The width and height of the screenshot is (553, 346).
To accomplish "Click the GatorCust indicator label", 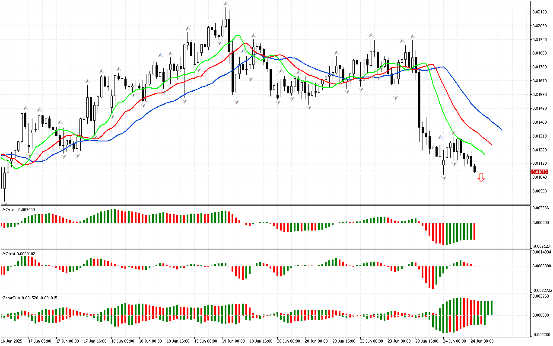I will click(29, 298).
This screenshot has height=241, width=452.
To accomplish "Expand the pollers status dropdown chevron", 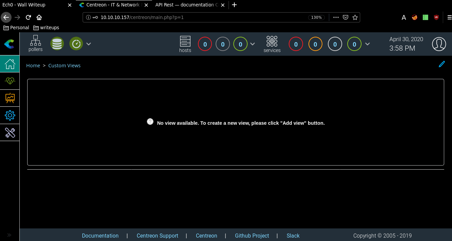I will tap(89, 44).
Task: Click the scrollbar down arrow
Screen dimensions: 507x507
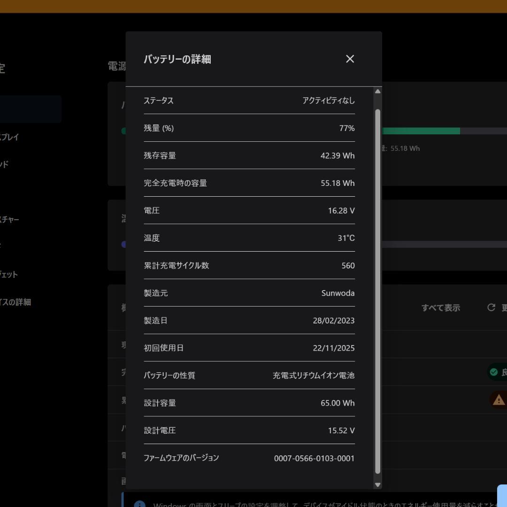Action: pos(377,484)
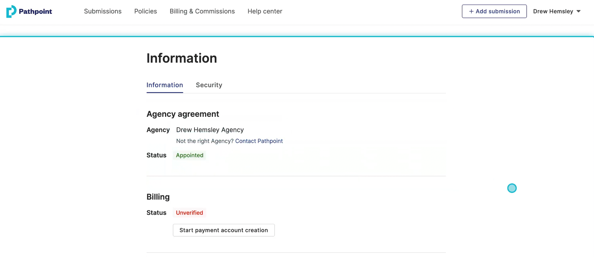The width and height of the screenshot is (594, 257).
Task: Click the plus icon in Add submission
Action: pyautogui.click(x=471, y=11)
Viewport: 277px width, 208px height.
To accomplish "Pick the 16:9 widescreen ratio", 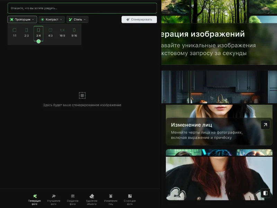I will (x=62, y=33).
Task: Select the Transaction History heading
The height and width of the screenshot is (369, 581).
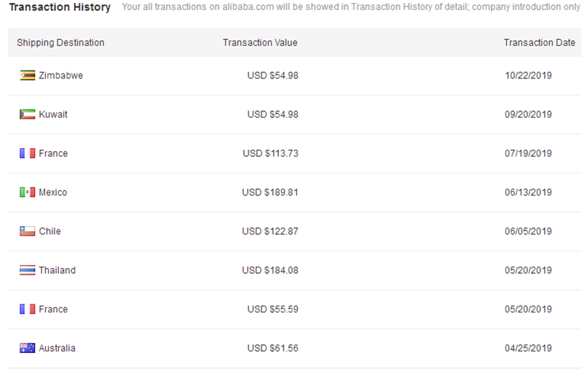Action: pos(60,7)
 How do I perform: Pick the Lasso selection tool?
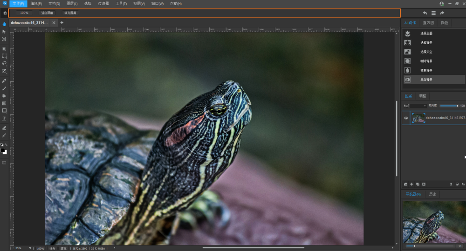tap(4, 63)
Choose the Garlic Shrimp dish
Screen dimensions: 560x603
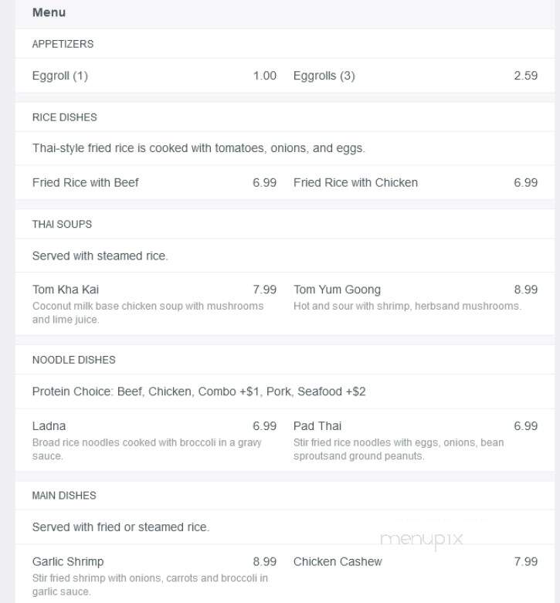tap(68, 562)
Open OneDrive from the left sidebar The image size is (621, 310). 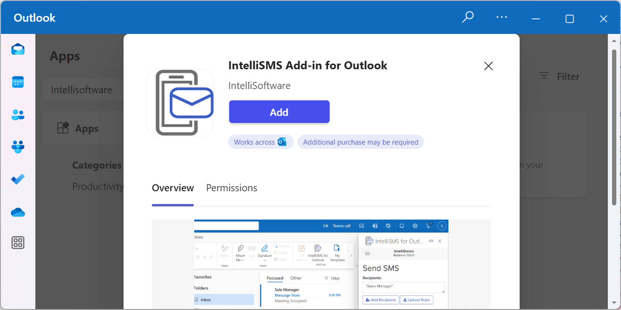pos(17,212)
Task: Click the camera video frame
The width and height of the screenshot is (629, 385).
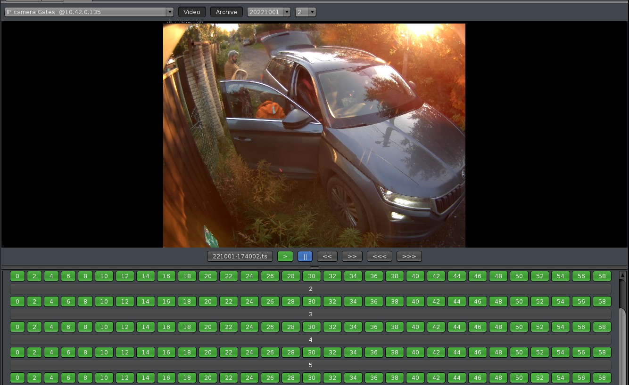Action: [314, 136]
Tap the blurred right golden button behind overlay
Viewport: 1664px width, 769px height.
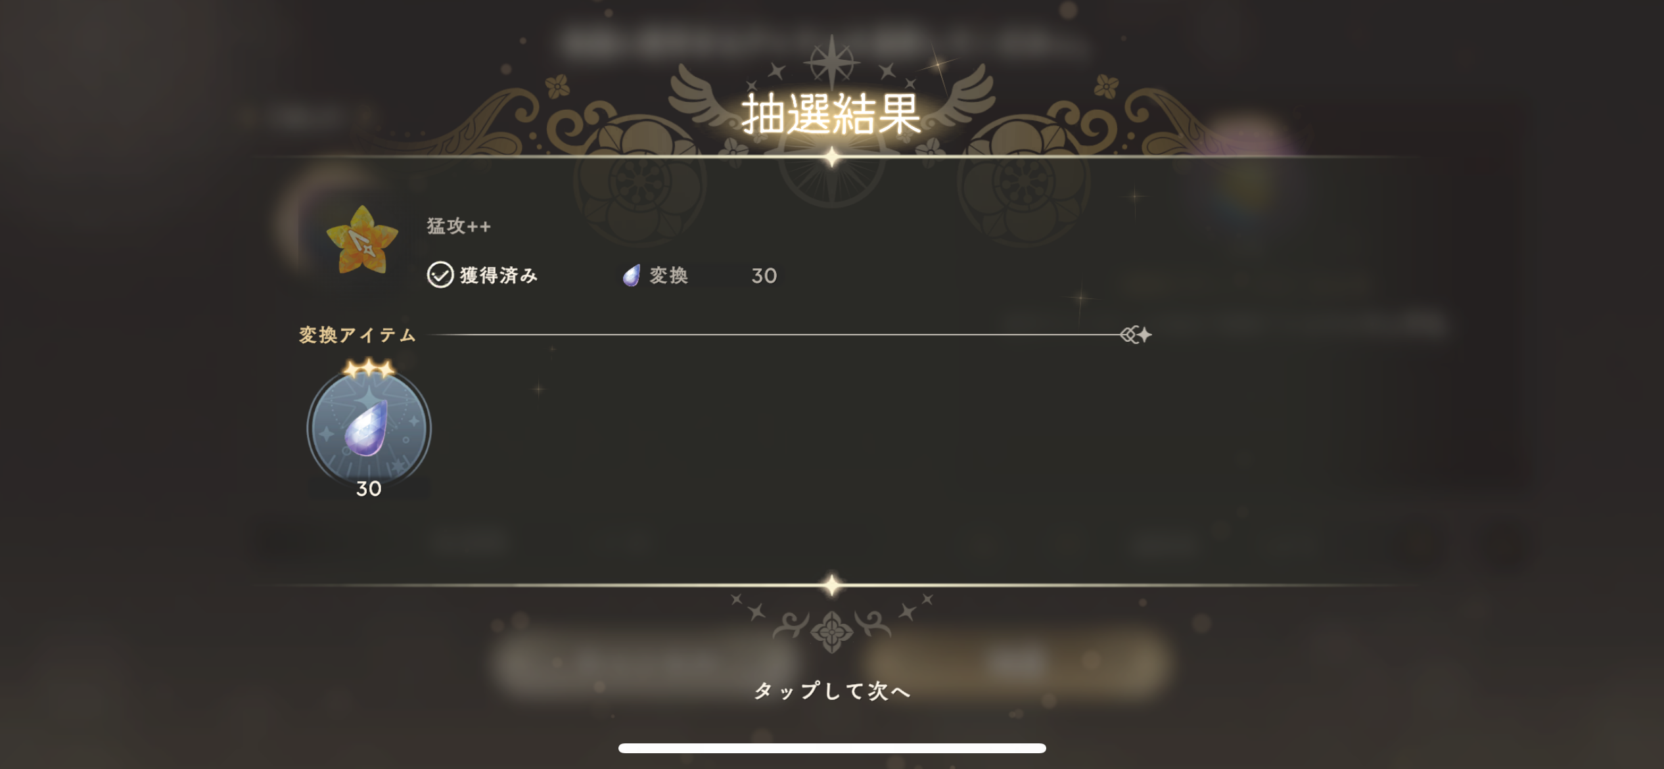coord(1015,664)
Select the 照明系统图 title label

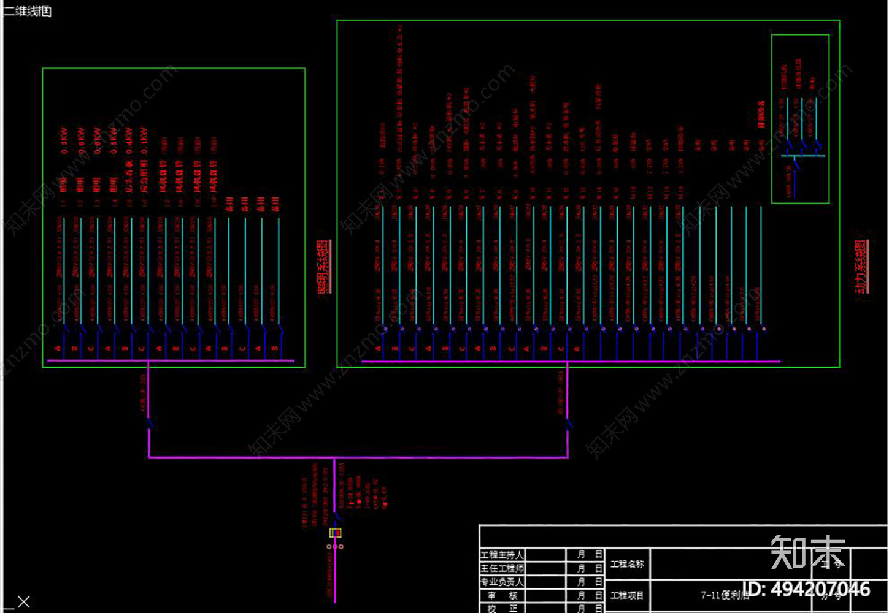coord(324,267)
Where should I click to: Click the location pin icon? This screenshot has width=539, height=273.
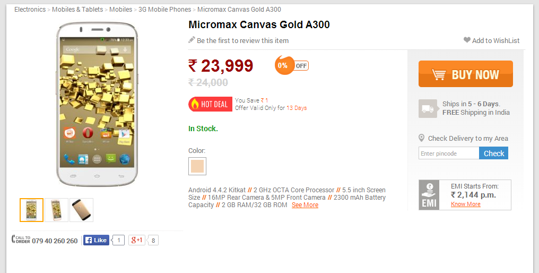pos(422,138)
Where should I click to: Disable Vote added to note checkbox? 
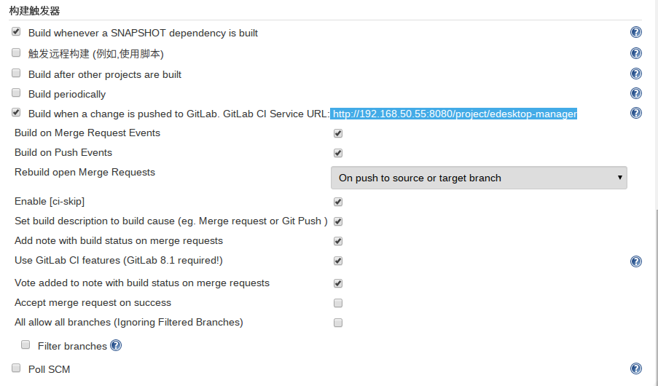338,283
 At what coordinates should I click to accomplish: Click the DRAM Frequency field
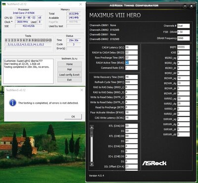pos(184,38)

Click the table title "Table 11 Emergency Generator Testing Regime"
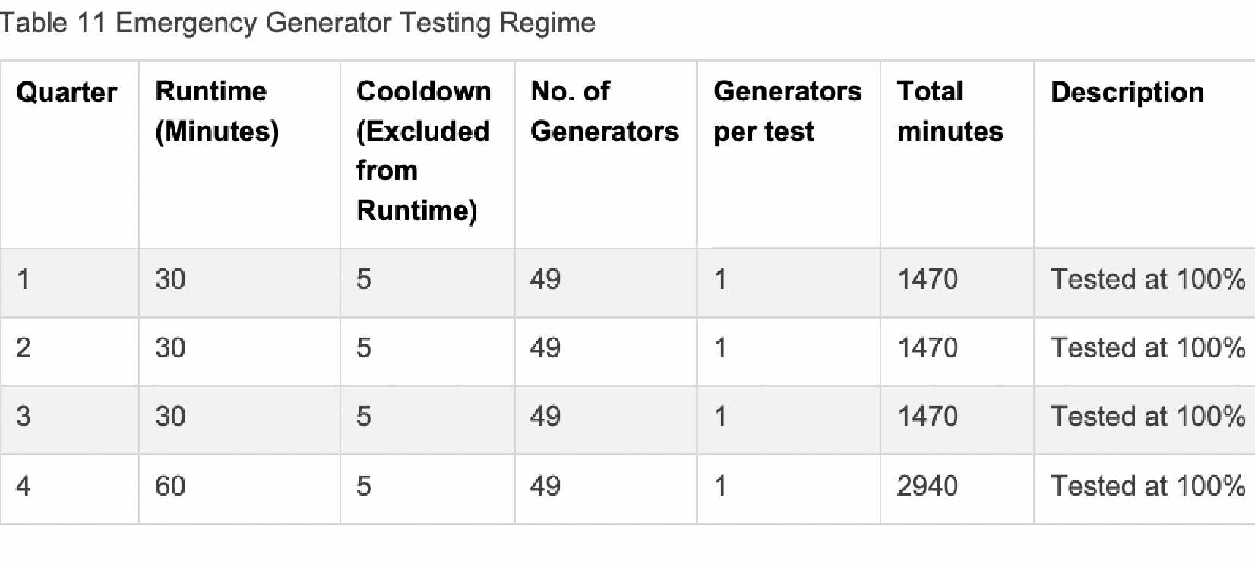297,23
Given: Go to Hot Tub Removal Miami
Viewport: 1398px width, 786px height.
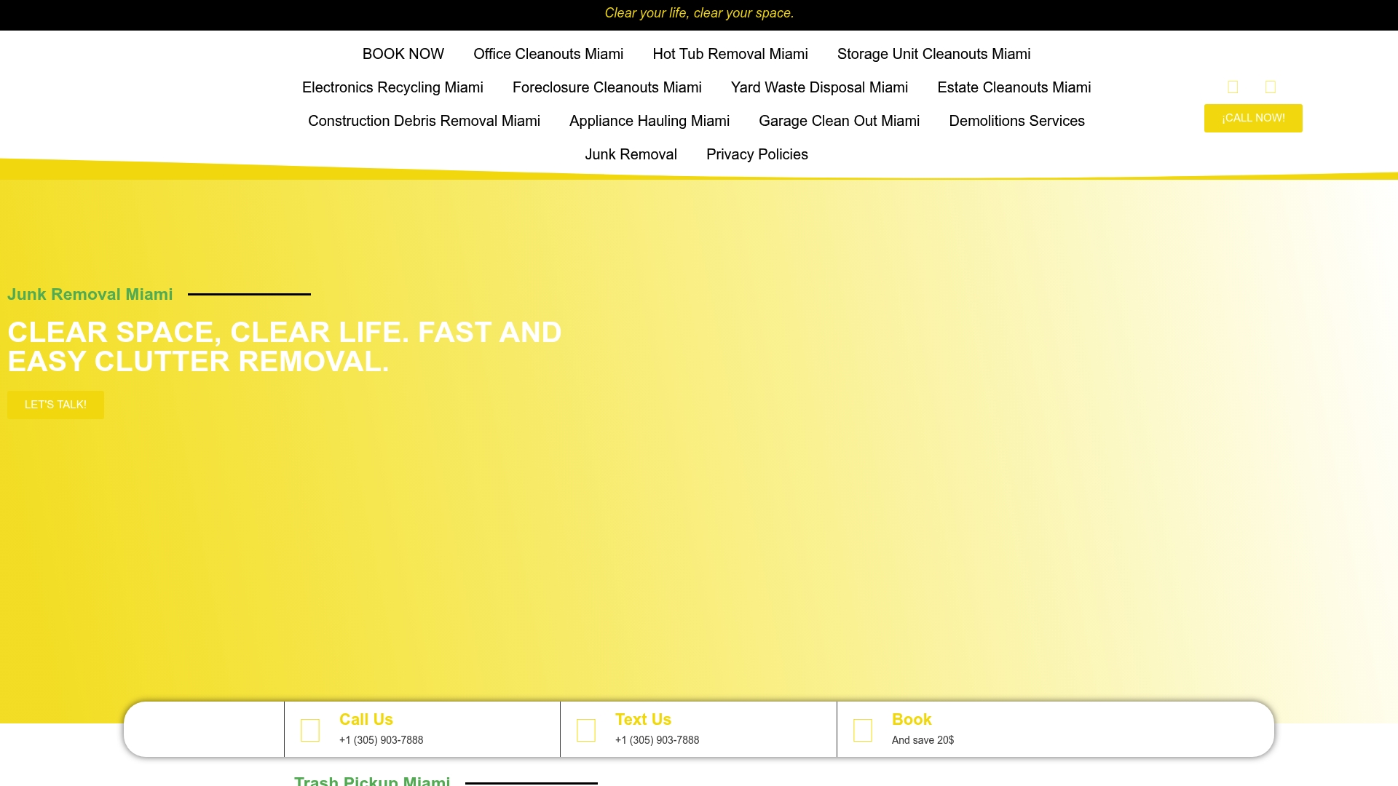Looking at the screenshot, I should tap(730, 54).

**Task description**
From the line containing "The width and height of the screenshot is (629, 385)." through the last line of the records, both included, output those lines exactly and nothing else; skip the pictures.

**Task solution**
The width and height of the screenshot is (629, 385).
Action: [314, 136]
Tap the blurred right golden button behind overlay
Viewport: 1664px width, 769px height.
coord(1015,664)
Select the 照明系统图 title label

coord(324,267)
Where should I click to: Click the location pin icon? This screenshot has width=539, height=273.
pos(422,138)
Where should I click to: Disable Vote added to note checkbox? 
338,283
 At what coordinates should I click to accomplish: Click the DRAM Frequency field
pos(184,38)

Click the table title "Table 11 Emergency Generator Testing Regime"
297,23
Given: Go to Hot Tub Removal Miami
Viewport: 1398px width, 786px height.
Looking at the screenshot, I should tap(730, 54).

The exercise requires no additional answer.